Além disso, as vitórias da esquerda democrática no continente, e nossos sucessos na (ainda mal começada) luta contra a desigualdade social que tanto nos envergonha, colocam cada vez mais em evidência a necessidade de parar de usar Cuba como recurso retórico em nossos debates políticos: não precisamos mais chamar atenção para os méritos da saúde ou da educação na Cuba comunista para lutar pela melhoria de nossos próprios sistemas de saúde, ou de nossas escolas. Estamos no governo: se alguém fracassar em tornar nosso sistema educacional mais inclusivo e eficiente, ou nossos hospitais públicos melhores, teremos sido nós. A direita americana também ganharia muito se parasse de falar besteira sobre Cuba, mas isso, convenhamos, é problema deles.

Por isso é preciso passar a discutir Cuba do ponto de vista de Cuba, e 90% de discutir Cuba sob o ponto de vista de Cuba é deixar os cubanos discutirem livremente.

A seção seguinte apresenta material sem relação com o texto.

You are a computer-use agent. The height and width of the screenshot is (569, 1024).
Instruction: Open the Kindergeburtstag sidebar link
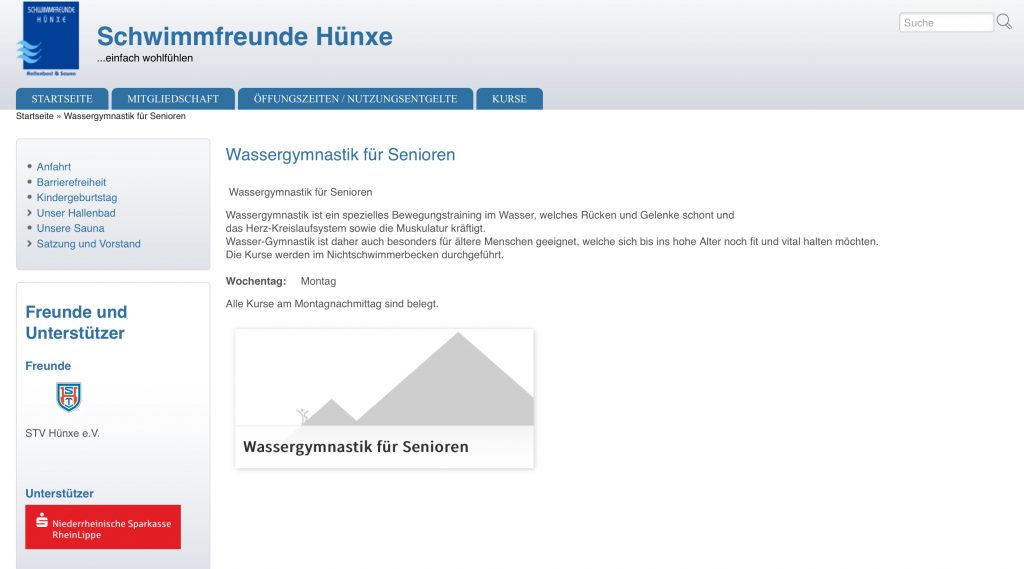pyautogui.click(x=77, y=198)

O próprio regime de Raul Castro reconhece a necessidade de reformar o sistema econômico cubano, uma tarefa delicada na qual o apoio internacional, inclusive brasileiro, pode ser importante. Mas é preciso convencer o novo governo cubano de que as reformas não podem parar por aí. Parte do problema econômico cubano (como já foi do soviético, do chinês, etc.) é que, mesmo quando seus engenheiros conseguem produzir as máquinas, as ferramentas e os produtos químicos, a economia planificada não consegue fazer deles o melhor uso. Raul Castro está certo em introduzir reformas de mercado (independentemente do que se pense sobre o tipo específico de reforma que foi escolhido), pois mesmo boas fábricas e bons engenheiros são inúteis se não forem bem coordenados. Da mesma forma, ter uma população com o grau de instrução da população cubana (o que muita inveja nos causa, sem dúvida) e não deixá-la discutir livremente é como esfregar um iPad no outro para fazer uma fogueira. Talvez até se consiga algum foguinho, mas é difícil negar que os recursos poderiam ter sido melhor utilizados.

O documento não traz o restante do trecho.